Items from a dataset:
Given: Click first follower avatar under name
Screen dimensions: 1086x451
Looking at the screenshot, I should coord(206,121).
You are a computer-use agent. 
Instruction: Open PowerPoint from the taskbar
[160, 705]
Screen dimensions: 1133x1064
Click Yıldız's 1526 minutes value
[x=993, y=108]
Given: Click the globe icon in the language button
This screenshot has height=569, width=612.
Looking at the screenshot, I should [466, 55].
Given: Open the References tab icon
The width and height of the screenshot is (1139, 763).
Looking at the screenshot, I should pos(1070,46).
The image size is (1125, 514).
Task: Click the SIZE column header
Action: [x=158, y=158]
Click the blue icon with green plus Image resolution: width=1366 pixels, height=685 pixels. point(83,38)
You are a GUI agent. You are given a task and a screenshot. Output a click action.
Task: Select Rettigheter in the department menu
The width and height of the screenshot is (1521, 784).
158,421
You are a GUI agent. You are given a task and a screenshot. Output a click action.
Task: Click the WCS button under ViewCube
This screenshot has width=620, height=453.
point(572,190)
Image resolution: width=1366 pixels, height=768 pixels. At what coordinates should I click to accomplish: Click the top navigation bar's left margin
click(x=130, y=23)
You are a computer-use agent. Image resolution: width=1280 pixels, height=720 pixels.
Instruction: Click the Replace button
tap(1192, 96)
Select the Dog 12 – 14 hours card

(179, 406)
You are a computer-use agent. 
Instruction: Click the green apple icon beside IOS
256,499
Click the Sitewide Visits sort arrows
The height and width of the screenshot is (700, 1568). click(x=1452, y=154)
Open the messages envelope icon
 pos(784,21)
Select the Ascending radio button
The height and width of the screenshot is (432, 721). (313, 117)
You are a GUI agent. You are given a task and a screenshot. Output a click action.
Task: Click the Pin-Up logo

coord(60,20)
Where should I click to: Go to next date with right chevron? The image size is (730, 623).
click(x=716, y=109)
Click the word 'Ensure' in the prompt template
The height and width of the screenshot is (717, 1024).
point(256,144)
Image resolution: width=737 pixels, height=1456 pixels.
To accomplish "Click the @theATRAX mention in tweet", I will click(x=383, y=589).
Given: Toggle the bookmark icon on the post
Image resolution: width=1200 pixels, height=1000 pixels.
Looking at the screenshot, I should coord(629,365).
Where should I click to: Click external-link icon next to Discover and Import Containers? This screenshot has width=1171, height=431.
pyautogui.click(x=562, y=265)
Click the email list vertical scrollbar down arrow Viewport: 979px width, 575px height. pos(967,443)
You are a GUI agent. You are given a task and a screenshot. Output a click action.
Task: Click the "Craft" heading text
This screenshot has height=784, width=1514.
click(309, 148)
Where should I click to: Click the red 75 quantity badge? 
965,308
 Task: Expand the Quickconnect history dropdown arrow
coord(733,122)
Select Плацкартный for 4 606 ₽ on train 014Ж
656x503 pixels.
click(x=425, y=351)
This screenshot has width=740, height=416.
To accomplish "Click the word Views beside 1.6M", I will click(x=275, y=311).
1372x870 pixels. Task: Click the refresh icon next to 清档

WHAT IS BEING ASKED:
Return the line that contains "Select the Ascending radio button", along with every line after it in the data above, exactly and with nothing else.

YOUR RESPONSE:
Select the Ascending radio button
The height and width of the screenshot is (432, 721). (313, 117)
You are a GUI agent. You are given a task and a screenshot. Output a click action.
Task: Click the Pin-Up logo

coord(60,20)
Where should I click to: Go to next date with right chevron? The image size is (730, 623).
click(x=716, y=109)
Click the word 'Ensure' in the prompt template
The height and width of the screenshot is (717, 1024).
point(256,144)
Image resolution: width=737 pixels, height=1456 pixels.
To accomplish "Click the @theATRAX mention in tweet", I will click(x=383, y=589).
Given: Toggle the bookmark icon on the post
Image resolution: width=1200 pixels, height=1000 pixels.
Looking at the screenshot, I should coord(629,365).
Where should I click to: Click external-link icon next to Discover and Import Containers? This screenshot has width=1171, height=431.
pyautogui.click(x=562, y=265)
Click the email list vertical scrollbar down arrow Viewport: 979px width, 575px height. pos(967,443)
You are a GUI agent. You are given a task and a screenshot. Output a click action.
Task: Click the "Craft" heading text
This screenshot has height=784, width=1514.
click(309, 148)
Where should I click to: Click the red 75 quantity badge? 
965,308
 Task: Expand the Quickconnect history dropdown arrow
coord(733,122)
Select Плацкартный for 4 606 ₽ on train 014Ж
656x503 pixels.
click(x=425, y=351)
This screenshot has width=740, height=416.
To accomplish "Click the word Views beside 1.6M", I will click(x=275, y=311).
1372x870 pixels. Task: Click the refresh icon next to 清档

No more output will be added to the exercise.